RECORDED INFORMATION.
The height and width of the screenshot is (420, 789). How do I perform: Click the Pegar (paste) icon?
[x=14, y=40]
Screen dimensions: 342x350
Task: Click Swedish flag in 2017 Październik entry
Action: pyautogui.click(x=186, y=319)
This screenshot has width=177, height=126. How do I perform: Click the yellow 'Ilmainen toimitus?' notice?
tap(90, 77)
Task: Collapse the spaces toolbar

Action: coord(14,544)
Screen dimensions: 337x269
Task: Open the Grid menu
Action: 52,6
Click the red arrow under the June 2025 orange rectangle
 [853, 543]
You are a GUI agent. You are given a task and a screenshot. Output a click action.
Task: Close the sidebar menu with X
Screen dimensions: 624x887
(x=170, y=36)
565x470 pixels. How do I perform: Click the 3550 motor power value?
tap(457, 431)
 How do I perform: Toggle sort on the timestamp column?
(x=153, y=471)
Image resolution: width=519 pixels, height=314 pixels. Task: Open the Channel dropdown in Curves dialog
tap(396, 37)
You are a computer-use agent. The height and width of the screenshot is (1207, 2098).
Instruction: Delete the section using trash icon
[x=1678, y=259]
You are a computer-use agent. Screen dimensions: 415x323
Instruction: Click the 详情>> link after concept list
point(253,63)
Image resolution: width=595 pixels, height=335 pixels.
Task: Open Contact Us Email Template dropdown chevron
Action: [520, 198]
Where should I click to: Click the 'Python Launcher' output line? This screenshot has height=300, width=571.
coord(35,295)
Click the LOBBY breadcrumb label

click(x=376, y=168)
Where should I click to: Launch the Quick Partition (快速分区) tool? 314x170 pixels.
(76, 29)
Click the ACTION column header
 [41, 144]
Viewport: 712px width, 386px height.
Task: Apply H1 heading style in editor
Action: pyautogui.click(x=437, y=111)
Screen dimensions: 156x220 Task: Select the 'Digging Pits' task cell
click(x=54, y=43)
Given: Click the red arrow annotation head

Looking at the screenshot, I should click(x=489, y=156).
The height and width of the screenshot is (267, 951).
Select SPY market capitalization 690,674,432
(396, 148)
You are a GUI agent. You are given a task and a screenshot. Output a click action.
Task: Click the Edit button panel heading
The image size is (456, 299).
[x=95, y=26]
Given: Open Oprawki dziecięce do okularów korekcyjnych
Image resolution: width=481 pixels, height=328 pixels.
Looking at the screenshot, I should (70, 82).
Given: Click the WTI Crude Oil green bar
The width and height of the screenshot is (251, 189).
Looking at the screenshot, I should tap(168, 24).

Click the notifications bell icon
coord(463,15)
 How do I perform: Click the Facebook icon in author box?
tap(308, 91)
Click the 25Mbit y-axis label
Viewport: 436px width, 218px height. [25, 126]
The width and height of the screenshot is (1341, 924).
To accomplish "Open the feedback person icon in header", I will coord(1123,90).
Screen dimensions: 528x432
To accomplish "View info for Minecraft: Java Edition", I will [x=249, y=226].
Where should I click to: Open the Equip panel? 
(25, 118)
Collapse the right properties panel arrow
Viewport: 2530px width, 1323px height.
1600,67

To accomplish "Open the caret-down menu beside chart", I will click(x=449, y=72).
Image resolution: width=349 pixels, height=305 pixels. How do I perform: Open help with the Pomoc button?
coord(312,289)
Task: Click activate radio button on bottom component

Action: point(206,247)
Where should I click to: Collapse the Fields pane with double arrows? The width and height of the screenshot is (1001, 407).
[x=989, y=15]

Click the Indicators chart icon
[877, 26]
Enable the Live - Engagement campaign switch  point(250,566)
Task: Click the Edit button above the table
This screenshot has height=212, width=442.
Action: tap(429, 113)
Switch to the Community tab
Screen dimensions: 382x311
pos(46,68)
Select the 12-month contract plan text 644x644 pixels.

OBJECTIVE.
Can you repeat every one of the rows above, word for word and without any changes?

COMPLETED TASK.
The height and width of the screenshot is (420, 789). How do I perform: Click the Pegar (paste) icon?
[x=14, y=40]
Screen dimensions: 342x350
Task: Click Swedish flag in 2017 Październik entry
Action: pyautogui.click(x=186, y=319)
This screenshot has width=177, height=126. How do I perform: Click the yellow 'Ilmainen toimitus?' notice?
tap(90, 77)
Task: Collapse the spaces toolbar

Action: coord(14,544)
Screen dimensions: 337x269
Task: Open the Grid menu
Action: 52,6
Click the red arrow under the June 2025 orange rectangle
 [853, 543]
You are a GUI agent. You are given a task and a screenshot. Output a click action.
Task: Close the sidebar menu with X
Screen dimensions: 624x887
(x=170, y=36)
565x470 pixels. How do I perform: Click the 3550 motor power value?
tap(457, 431)
 How do I perform: Toggle sort on the timestamp column?
(x=153, y=471)
Image resolution: width=519 pixels, height=314 pixels. Task: Open the Channel dropdown in Curves dialog
tap(396, 37)
You are a computer-use agent. The height and width of the screenshot is (1207, 2098).
Instruction: Delete the section using trash icon
[x=1678, y=259]
You are a computer-use agent. Screen dimensions: 415x323
Instruction: Click the 详情>> link after concept list
point(253,63)
Image resolution: width=595 pixels, height=335 pixels.
Task: Open Contact Us Email Template dropdown chevron
Action: [520, 198]
Where should I click to: Click the 'Python Launcher' output line? This screenshot has height=300, width=571.
coord(35,295)
Click the LOBBY breadcrumb label

click(x=376, y=168)
Where should I click to: Launch the Quick Partition (快速分区) tool? 314x170 pixels.
(76, 29)
Click the ACTION column header
 [41, 144]
Viewport: 712px width, 386px height.
Task: Apply H1 heading style in editor
Action: pyautogui.click(x=437, y=111)
Screen dimensions: 156x220 Task: Select the 'Digging Pits' task cell
click(x=54, y=43)
Given: Click the red arrow annotation head

Looking at the screenshot, I should click(x=489, y=156).
The height and width of the screenshot is (267, 951).
Select SPY market capitalization 690,674,432
(396, 148)
You are a GUI agent. You are given a task and a screenshot. Output a click action.
Task: Click the Edit button panel heading
The image size is (456, 299).
[x=95, y=26]
Given: Open Oprawki dziecięce do okularów korekcyjnych
Image resolution: width=481 pixels, height=328 pixels.
Looking at the screenshot, I should (70, 82).
Given: Click the WTI Crude Oil green bar
The width and height of the screenshot is (251, 189).
Looking at the screenshot, I should tap(168, 24).

Click the notifications bell icon
coord(463,15)
 How do I perform: Click the Facebook icon in author box?
tap(308, 91)
Click the 25Mbit y-axis label
Viewport: 436px width, 218px height. [25, 126]
The width and height of the screenshot is (1341, 924).
To accomplish "Open the feedback person icon in header", I will coord(1123,90).
Screen dimensions: 528x432
To accomplish "View info for Minecraft: Java Edition", I will [x=249, y=226].
Where should I click to: Open the Equip panel? 
(25, 118)
Collapse the right properties panel arrow
Viewport: 2530px width, 1323px height.
1600,67

To accomplish "Open the caret-down menu beside chart", I will click(x=449, y=72).
Image resolution: width=349 pixels, height=305 pixels. How do I perform: Open help with the Pomoc button?
coord(312,289)
Task: Click activate radio button on bottom component

Action: point(206,247)
Where should I click to: Collapse the Fields pane with double arrows? The width and height of the screenshot is (1001, 407).
[x=989, y=15]

Click the Indicators chart icon
[877, 26]
Enable the Live - Engagement campaign switch  point(250,566)
Task: Click the Edit button above the table
This screenshot has height=212, width=442.
Action: tap(429, 113)
Switch to the Community tab
Screen dimensions: 382x311
pos(46,68)
Select the 12-month contract plan text 644x644 pixels.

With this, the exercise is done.